For all the travails of my sweet easy boy turning this newly independent and often ornery 3-year-old creature, I’ve been aware since moving from the yurt of the ease of this kind of life. My friend Chas recently returned from India and, I don’t dare to suggest that life in Mendocino County is anything like India, we both did seem under the spell of the luxuries of mod-cons. So, yes, I’m enjoying them.

But I’m also so aware of the abundance of the truly simple life we were living. We were blessed, blessed, blessed by the most amazing food you could ever hope to eat on a daily basis. Harvesting our food each day from a lovingly tended organic farm, planted in harmony with the cycles of the moon in soil amended by a variety of long-tended composts. Finding fresh eggs each morning, milking goats and drinking the milk still warm, putting an astonishing array of “weeds” into our daily salads, regularly eating cheese made by a friend, lamb raised by a neighbor.

Most disturbing to my parents was our lack of indoor plumbing, but for me, going outside to pee in the middle of the night was like a surprise date with the moon. I got to glimpse her on the other side of the sky, clouds shifting, stars undiluted by an ambient light. To hear the roar of the ocean and no other hum or buzz, save the occasionally call of an owl, was to relax my ears completely. It was worth the occasional deluge when it was absolutely pouring at 3 am. And if it was really coming down, there was always Isaiah’s potty.

As one hopeful transplant to the area put it, he wanted to move to where real people are doing real things in real time. Such a full expression of life being lived to its fullest.

And yet, here I am, at home on my computer long after dark, when in the yurt, it would be too dark and cold to do anything other than sleep or lay in bed reading with the headlamp.

With my family on the east coast, my friends scattered far and wide, my brother 5 hours away, I don’t know if I’ll ever feel completely at home. If I stay here, I’ll be forever a visitor from the west coast. If I return east, I wonder if I can feel at home in the natural world and, after 17 years in California, “foreign” culture.

But I do know that this is the question life has offered to me to puzzle through. Everyone must have one. Mine has always been how to feel at home. In elementary school as the “practical one” (Kate Jackson) when I played Charlies’ Angels with my pretty friends.
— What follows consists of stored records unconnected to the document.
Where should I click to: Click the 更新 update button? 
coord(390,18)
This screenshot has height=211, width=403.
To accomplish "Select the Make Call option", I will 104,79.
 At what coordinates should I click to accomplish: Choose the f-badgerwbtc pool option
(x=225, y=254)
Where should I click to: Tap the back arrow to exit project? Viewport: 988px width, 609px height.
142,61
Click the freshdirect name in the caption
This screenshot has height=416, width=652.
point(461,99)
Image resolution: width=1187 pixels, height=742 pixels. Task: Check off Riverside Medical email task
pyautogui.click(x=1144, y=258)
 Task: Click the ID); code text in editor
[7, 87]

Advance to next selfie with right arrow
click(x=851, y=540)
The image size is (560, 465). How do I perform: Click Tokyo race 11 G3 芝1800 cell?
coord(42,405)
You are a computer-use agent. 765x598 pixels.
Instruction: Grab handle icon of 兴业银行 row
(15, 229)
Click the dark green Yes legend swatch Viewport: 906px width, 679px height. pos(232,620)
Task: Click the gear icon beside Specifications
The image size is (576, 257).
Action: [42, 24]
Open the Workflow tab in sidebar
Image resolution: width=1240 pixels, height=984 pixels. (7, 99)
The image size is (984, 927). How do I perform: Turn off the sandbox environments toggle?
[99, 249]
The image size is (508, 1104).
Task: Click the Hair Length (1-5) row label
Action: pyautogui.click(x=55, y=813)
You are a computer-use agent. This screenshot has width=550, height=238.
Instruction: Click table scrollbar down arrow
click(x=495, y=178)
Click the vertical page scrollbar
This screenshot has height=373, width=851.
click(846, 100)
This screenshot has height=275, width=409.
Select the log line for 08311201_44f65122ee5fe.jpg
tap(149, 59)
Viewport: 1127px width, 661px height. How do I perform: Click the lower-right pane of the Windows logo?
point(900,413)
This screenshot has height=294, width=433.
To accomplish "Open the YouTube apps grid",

In high school, the partier among my gifted classmates and the nerd among the popular crowd I hung out with sometimes. In college, trying to find my place in such an overwhelming and ephemeral situation. In my body. In my family. In my relationship.

Certainly, being a mother is the closest I’ve ever come. My love for my kids is so unconditional, I know I’ll stay. I’m my most patient. (And my patience is most stretched.) My most selfless, creative, witty, giving. And I get a synched-up feeling as I listen to the hum of the appliances as I finish spraying the counters and sweeping the floor. And for a not at all neat or clean person like me, the fact that this could bring me some sense of peace is like a revelation.

Maybe that’s really the simple life. Feeling at home in your life.

1 comment:

Candace said...

"surprise date with the moon" love that.
this post so resonated for me. I've moved six times in three years always wanting to be the easy going free spirit. Now it's my two year mark and for the first time, we're staying. At first I had the urge to grab my kids and flee to a place that more mirrored who I think I am or want to be but then I just got still. And for the first time, I think I am home. I'm not near any family (maybe that's a good thing in terms of getting some inner strength while raising kids and trying to make friends). I'm trying to create my own home, my own reality and if I can do that in Orlando, Florida then I can do it anywhere! And for the record I've never actually HIT my child.... I just like to bite them!
Really enjoying your writing. Thanks for sharing.